> Your task
Select the lines of the records containing the word "each" and list them.

> Pixel coordinate grounding data
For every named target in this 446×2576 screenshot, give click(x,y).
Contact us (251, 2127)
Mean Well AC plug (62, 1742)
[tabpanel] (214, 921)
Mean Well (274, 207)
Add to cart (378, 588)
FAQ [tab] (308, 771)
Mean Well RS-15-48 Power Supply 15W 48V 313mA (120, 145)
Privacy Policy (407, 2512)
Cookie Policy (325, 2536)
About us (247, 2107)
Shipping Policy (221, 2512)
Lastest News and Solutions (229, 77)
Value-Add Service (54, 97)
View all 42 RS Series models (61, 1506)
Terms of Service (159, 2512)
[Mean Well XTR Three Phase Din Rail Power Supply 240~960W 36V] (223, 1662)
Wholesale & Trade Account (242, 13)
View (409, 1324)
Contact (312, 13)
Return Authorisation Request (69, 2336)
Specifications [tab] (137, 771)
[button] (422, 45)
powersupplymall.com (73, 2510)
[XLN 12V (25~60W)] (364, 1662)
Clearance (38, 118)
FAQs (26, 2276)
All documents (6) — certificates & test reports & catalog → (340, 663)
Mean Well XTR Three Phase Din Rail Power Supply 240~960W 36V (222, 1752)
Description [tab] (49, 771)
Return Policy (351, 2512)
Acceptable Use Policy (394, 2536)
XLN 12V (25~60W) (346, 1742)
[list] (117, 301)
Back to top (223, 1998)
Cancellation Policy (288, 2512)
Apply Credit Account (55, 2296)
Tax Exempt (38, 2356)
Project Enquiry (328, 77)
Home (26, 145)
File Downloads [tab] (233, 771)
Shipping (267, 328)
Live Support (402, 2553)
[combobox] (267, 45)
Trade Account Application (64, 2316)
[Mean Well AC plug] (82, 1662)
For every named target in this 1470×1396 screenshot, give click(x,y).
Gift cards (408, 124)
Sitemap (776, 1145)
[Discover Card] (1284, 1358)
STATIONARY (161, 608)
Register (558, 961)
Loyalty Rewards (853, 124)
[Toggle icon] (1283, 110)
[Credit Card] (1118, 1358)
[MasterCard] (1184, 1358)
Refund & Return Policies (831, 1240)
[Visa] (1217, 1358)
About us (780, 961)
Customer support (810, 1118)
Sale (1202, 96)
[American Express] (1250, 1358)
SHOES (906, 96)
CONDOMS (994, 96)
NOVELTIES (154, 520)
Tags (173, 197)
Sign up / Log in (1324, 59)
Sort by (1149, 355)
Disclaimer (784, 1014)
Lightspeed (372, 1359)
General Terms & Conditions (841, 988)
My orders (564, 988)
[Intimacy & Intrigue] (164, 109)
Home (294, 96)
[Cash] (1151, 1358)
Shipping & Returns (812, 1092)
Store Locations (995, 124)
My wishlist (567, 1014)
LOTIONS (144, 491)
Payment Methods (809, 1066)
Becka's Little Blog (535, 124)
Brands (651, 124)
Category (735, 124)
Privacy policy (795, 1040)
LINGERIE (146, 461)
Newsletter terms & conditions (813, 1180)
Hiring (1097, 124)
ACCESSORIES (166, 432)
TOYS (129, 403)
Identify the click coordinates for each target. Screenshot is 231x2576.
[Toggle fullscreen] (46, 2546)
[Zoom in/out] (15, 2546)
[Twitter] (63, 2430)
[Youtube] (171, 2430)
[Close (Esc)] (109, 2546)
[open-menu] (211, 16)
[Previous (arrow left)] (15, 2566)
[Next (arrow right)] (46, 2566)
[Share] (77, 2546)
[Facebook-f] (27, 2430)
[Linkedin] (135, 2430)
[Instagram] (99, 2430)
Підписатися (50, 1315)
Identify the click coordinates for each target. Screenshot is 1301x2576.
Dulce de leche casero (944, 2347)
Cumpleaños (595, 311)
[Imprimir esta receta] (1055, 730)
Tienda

> Answer to this problem
Identify the click coordinates for each target. Screenshot is 231x2576.
Identify the click coordinates for each target. Screenshot is 1301x2576.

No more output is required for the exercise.